You are viewing a plain text version of this content. The canonical link for it is here.
Posted to jira@kafka.apache.org by "Boyang Chen (Jira)" <ji...@apache.org> on 2020/04/20 20:00:00 UTC
[jira] [Commented] (KAFKA-9891) Invalid state store content after task migration with exactly_once and standby replicas

    [ https://issues.apache.org/jira/browse/KAFKA-9891?page=com.atlassian.jira.plugin.system.issuetabpanels:comment-tabpanel&focusedCommentId=17088044#comment-17088044 ] 

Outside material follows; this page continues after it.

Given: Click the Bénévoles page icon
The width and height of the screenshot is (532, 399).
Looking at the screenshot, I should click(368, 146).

Boyang Chen commented on KAFKA-9891:
------------------------------------

Thanks for the report, will take a look this week.

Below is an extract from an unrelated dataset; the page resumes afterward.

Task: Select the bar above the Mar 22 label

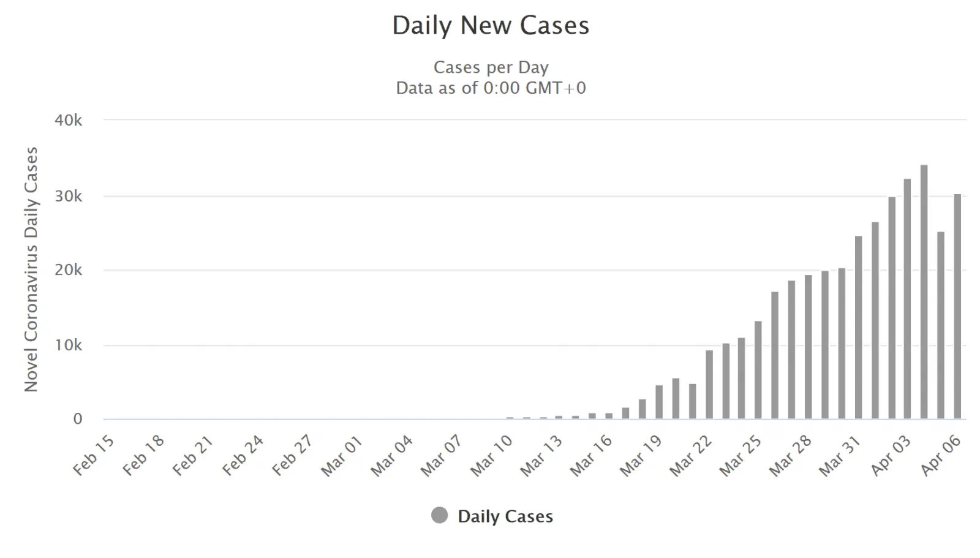Action: 709,385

> Invalid state store content after task migration with exactly_once and standby replicas
> ---------------------------------------------------------------------------------------
>
>                 Key: KAFKA-9891
>                 URL: https://issues.apache.org/jira/browse/KAFKA-9891
>             Project: Kafka
>          Issue Type: Bug
>          Components: streams
>    Affects Versions: 2.3.1, 2.4.1
>            Reporter: Mateusz Jadczyk
>            Assignee: Boyang Chen
>            Priority: Blocker
>
> We have a simple command id deduplication mechanism (very similar to the one from Kafka Streams examples) based on Kafka Streams State Stores. It stores command ids from the past hour in _persistentWindowStore_. We encountered a problem with the store if there's an exception thrown later in that topology.
>  We run 3 nodes using docker, each with multiple threads set for this particular Streams Application.

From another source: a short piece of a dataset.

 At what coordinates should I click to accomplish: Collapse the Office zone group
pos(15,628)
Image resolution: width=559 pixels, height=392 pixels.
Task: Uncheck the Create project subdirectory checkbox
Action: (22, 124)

> The business flow is as follows (performed within a single subtopology):
>  *  a valid command is sent with command id (_mnl_cmd_31bad7e5-35e7-490e-89f0-616fe967111f_). NODE 1 is running an active task 1_2. First node in the topology analyses if this is a duplicate by checking in the state store (_COMMAND_ID_STORE_), if not puts the command id in the state store and processes the command properly.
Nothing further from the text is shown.